**Required task**
Substitute "Footer" for "Header" in the lines from the line with "You are a computer-use" up to and including the line with "[x=77, y=92]", keeping everything else the same, and return only those lines without the pictures.

Collection entries
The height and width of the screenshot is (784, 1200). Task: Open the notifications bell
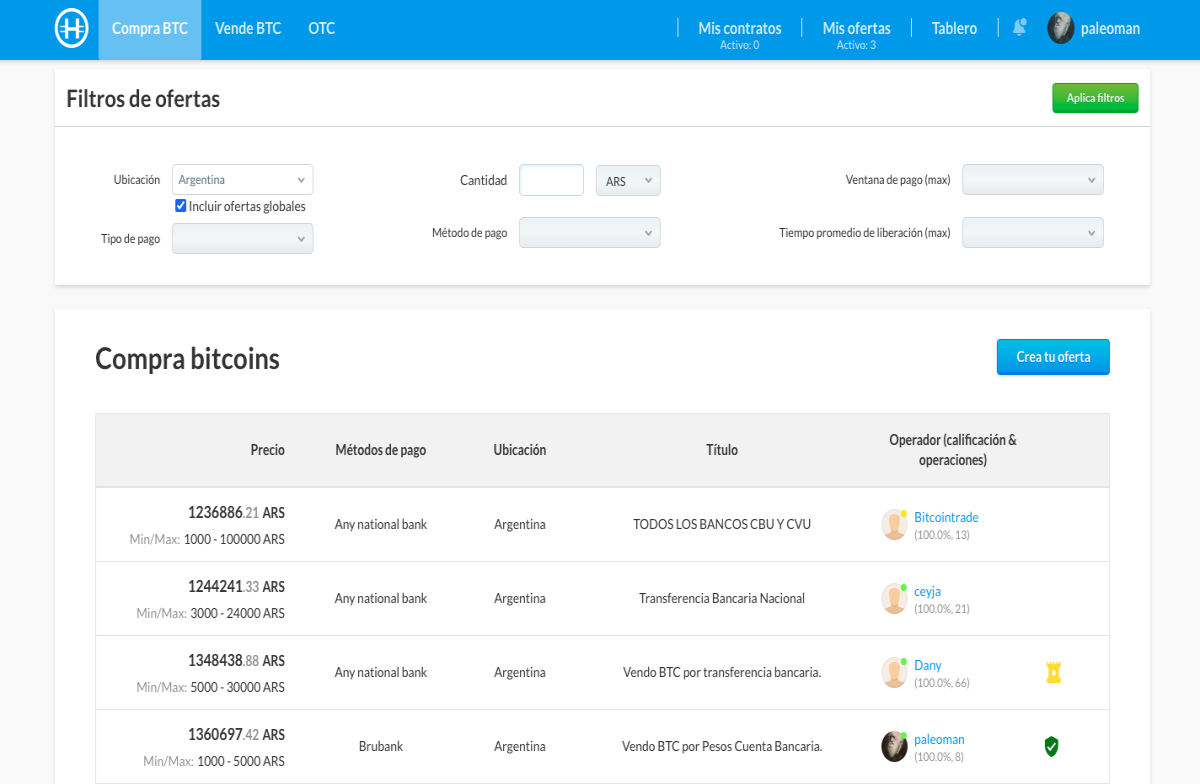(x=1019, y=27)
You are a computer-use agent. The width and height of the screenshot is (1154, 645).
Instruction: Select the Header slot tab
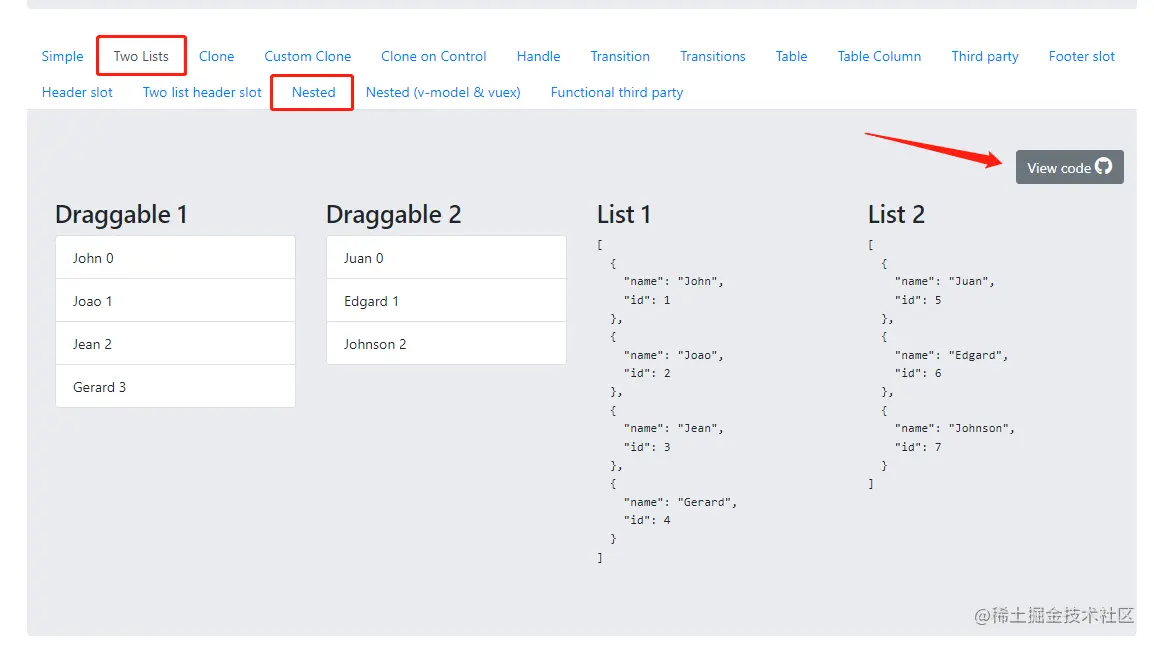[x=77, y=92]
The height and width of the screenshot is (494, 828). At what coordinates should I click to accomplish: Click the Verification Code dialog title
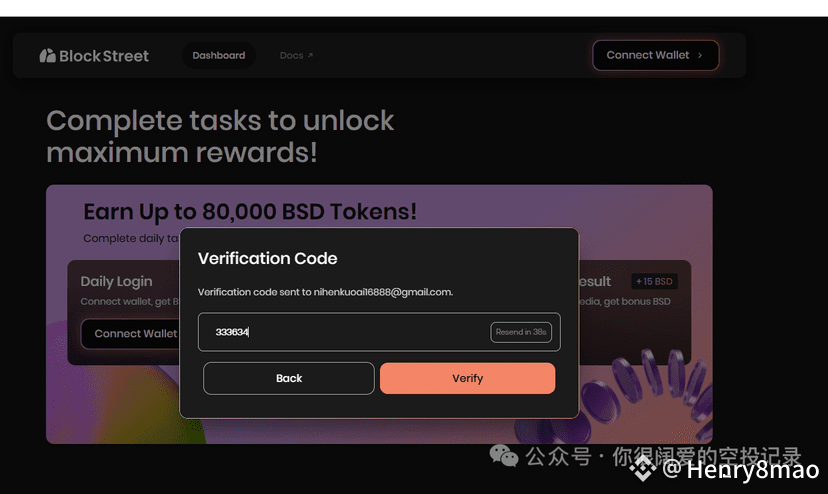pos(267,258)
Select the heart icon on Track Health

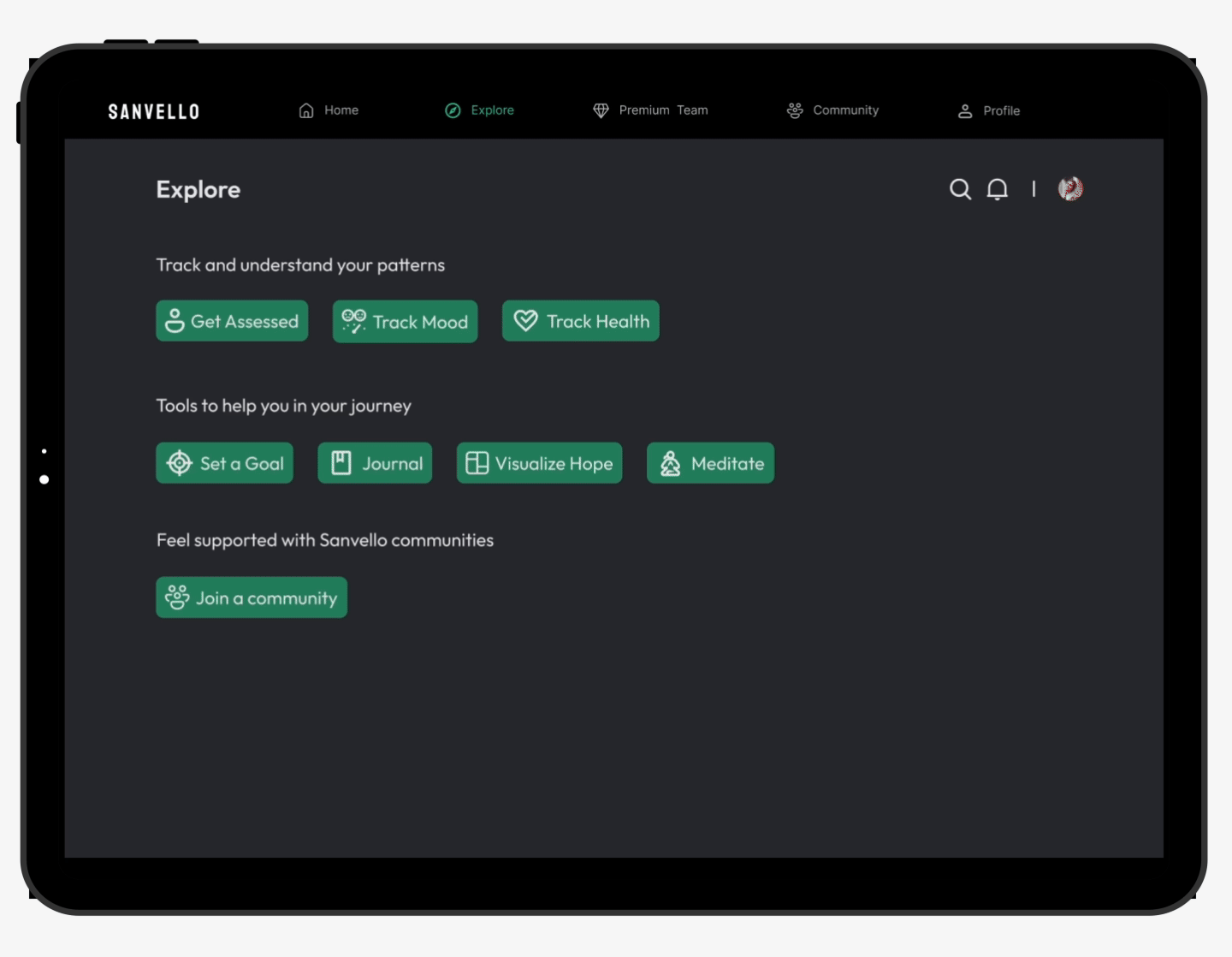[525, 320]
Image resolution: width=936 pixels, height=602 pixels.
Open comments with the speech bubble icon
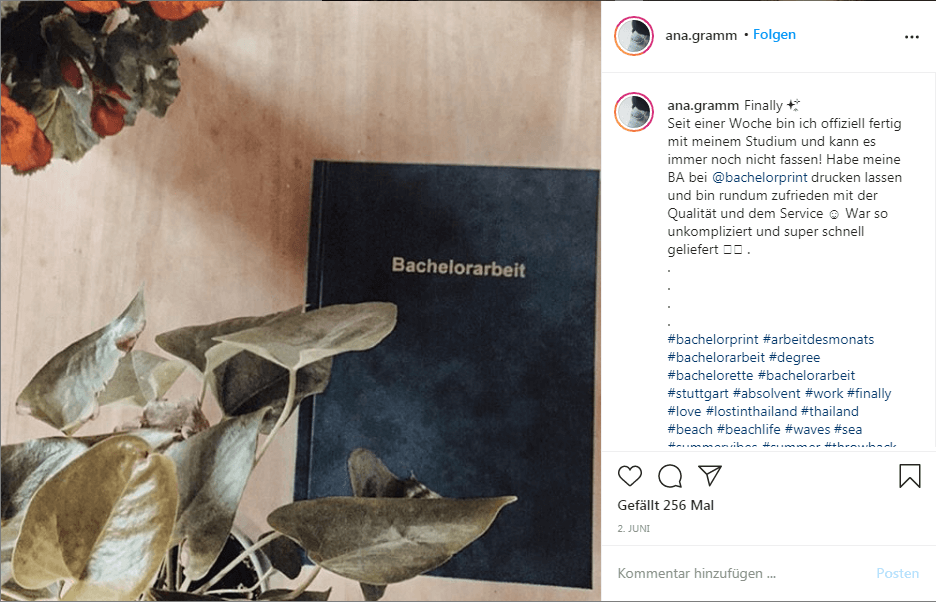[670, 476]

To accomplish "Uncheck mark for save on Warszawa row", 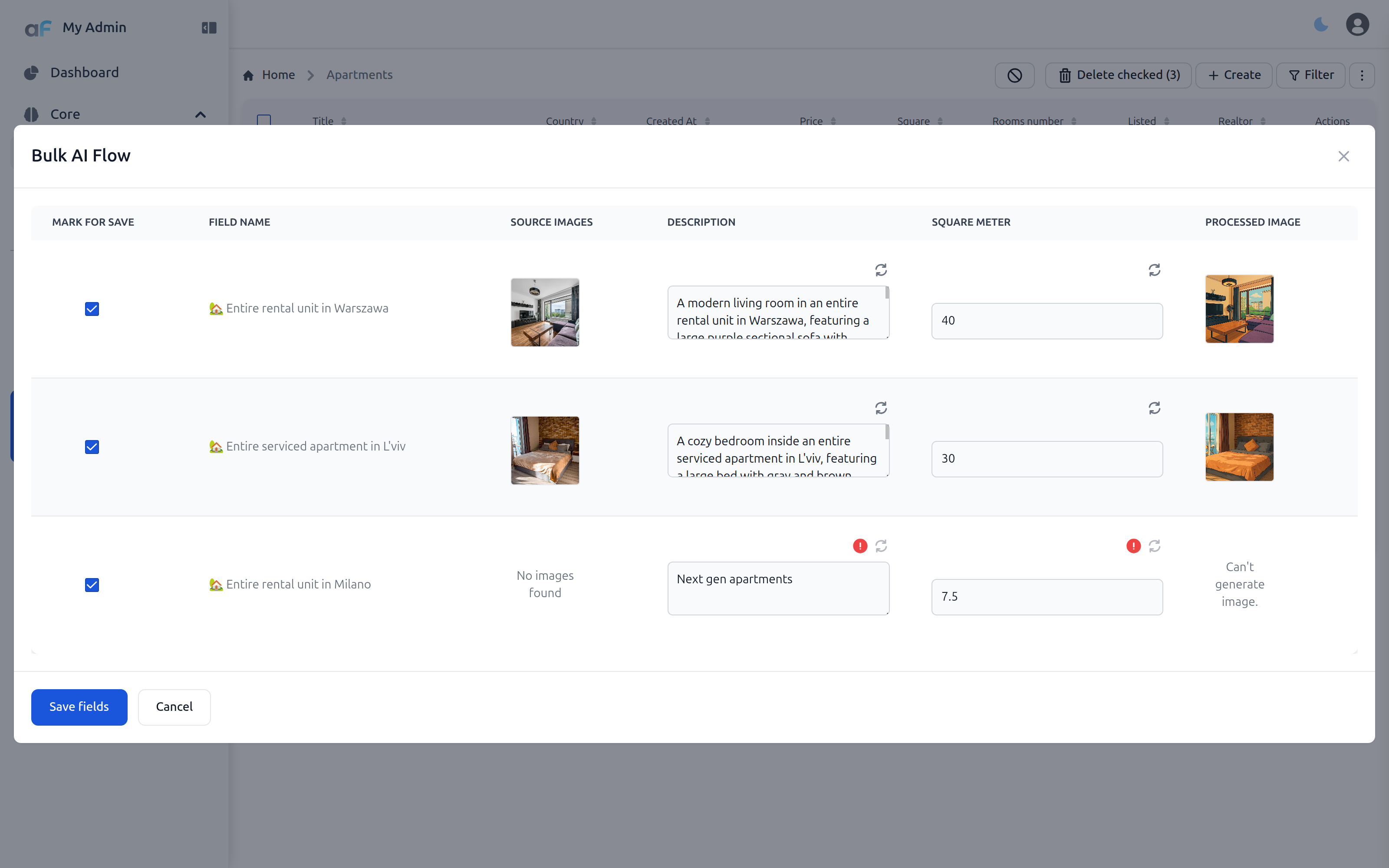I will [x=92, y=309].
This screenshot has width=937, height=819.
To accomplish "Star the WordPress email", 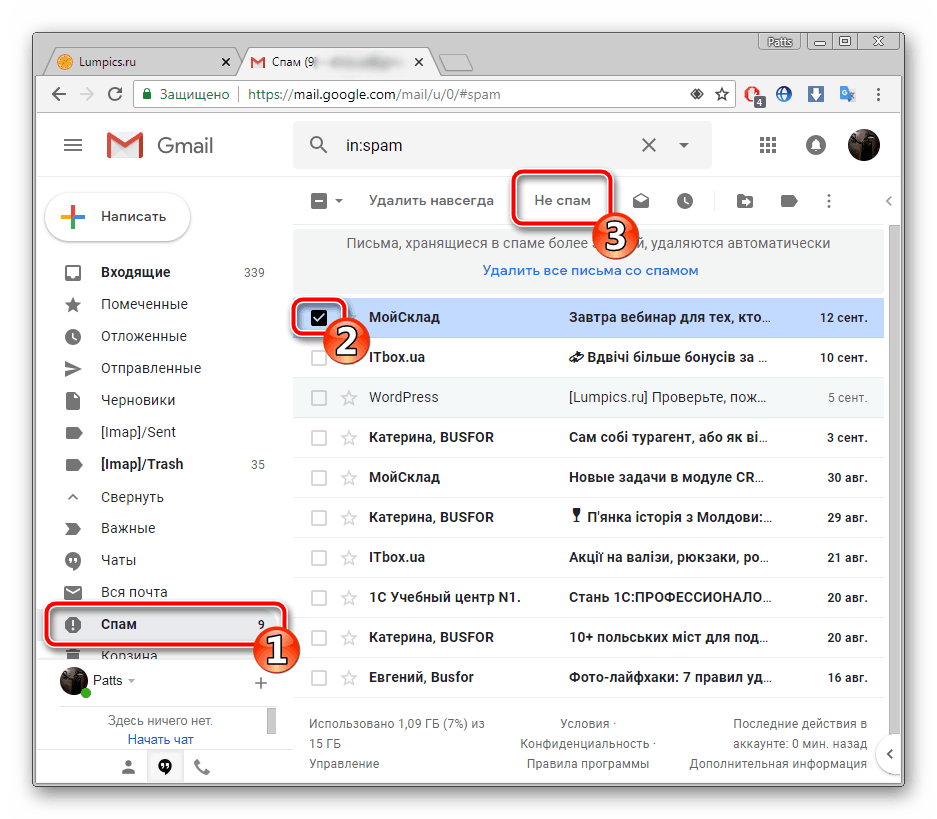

**Solution to this problem**
You are a computer-use agent. The width and height of the screenshot is (1154, 645).
Instruction: Select the Footer slot tab
[x=77, y=92]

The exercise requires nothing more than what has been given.